Over the years, ARTBA's broad membership of contractors, design firms, material suppliers, heavy and safety equipment manufacturers, financial and educational institutions and public officials broadened its mission to advocate strong infrastructure investment for all modes of transportation.  ARTBA has played an instrumental role in passage of every federal transportation funding bill since 1913, including actions that boosted investment or increased user fee support for highway, transit and/or airport construction in 1956, 1959, 1970, 1982, 1990, 1991, 1993, 1998 and 2000, 2003 and 2005.

The association advocated establishment and subsequent protection of the federal highway, aviation, waterway and ports user-supported trust funds and also the creation a Cabinet-level U.S. Department of Transportation (1966).

Today, as a lead player in current congressional efforts to reauthorize the federal highway and transit programs, ARTBA continues its legacy of leadership as co-chair of the 29-member Transportation Construction Coalition (TCC) of major trade associations and unions it initiated in 1996, and vice chair of the U.S. Chamber of Commerce-led Americans for Transportation Mobility (ATM) coalition, which it helped launch in 2001.

A long-time coalition builder, ARTBA organized the American Transportation Advisory Council ATAC) in the 1970s, which produced seminal U.S. transportation capital needs reports in 1975, 1981 and 1985, and the 120-member Alliance for Truth in Transportation Budgeting in 1995 that pushed successfully for budget protections of the Highway Trust Fund.

ARTBA has also helped give birth to many influential roadway construction-related trade shows, conferences and organizations.  For example, it:

  • Organized the first Road Show,a heavy construction equipment exhibition, in 1909 in Columbus, Ohio.  TheRoad Show was the forerunner of today's mammoth CONEXPO-CON/AGG, one of the world's largest trade shows, now administered by the Association of Equipment Manufacturers.
  • Organized the first Pan American Good Roads Conferencein 1915.
  • Helped form The Road Gang in 1942 in Washington, D.C.
  • Created The Road Information Program (TRIP) in 1968, housing the public relations operation at the ARTBA headquarters building in Washington, D.C., during its early years.
  • Organized and hosted the first-ever national and international conferences in highway work zone safety, and started in 1998 the National Work Zone Safety Information Clearinghouse (, which is now the largest online safety resource.
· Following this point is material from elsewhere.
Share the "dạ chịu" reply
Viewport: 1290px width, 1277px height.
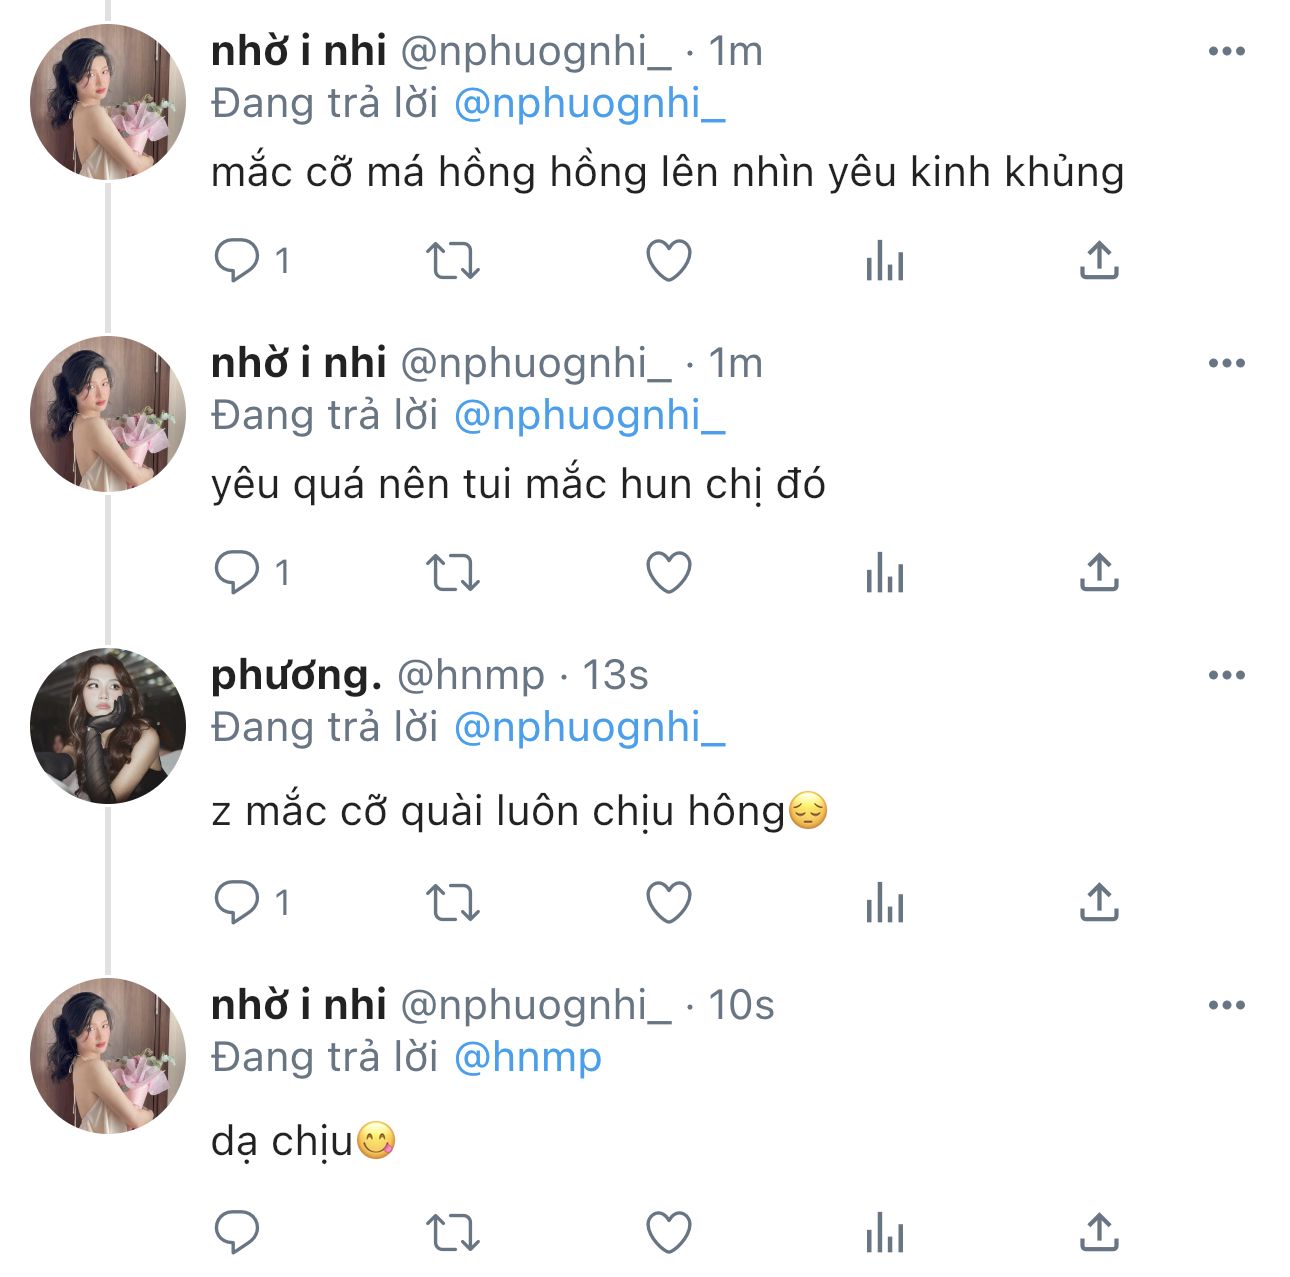1099,1232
In 1985, the association formed the non-profit Transportation Development Foundation, now known as the ARTBA-TDF, which currently boasts a $3 million annual program of work. The TDF manages federal contracts, develops and conducts safety training and public education campaigns, provides educational scholarships and funds cutting-edge economics and policy research.

In the early 1993, ARTBA also became the industry's primary advocate in the federal courtroom, when it challenged and killed a proposed U.S. Environmental Protection Agency regulation that would have threatened federal highway funding to the states.   The association's several landmark legal victories over the years that followed have allowed nearly $50 billion-worth of approved, yet court challenged, U.S. transportation improvement projects to move forward.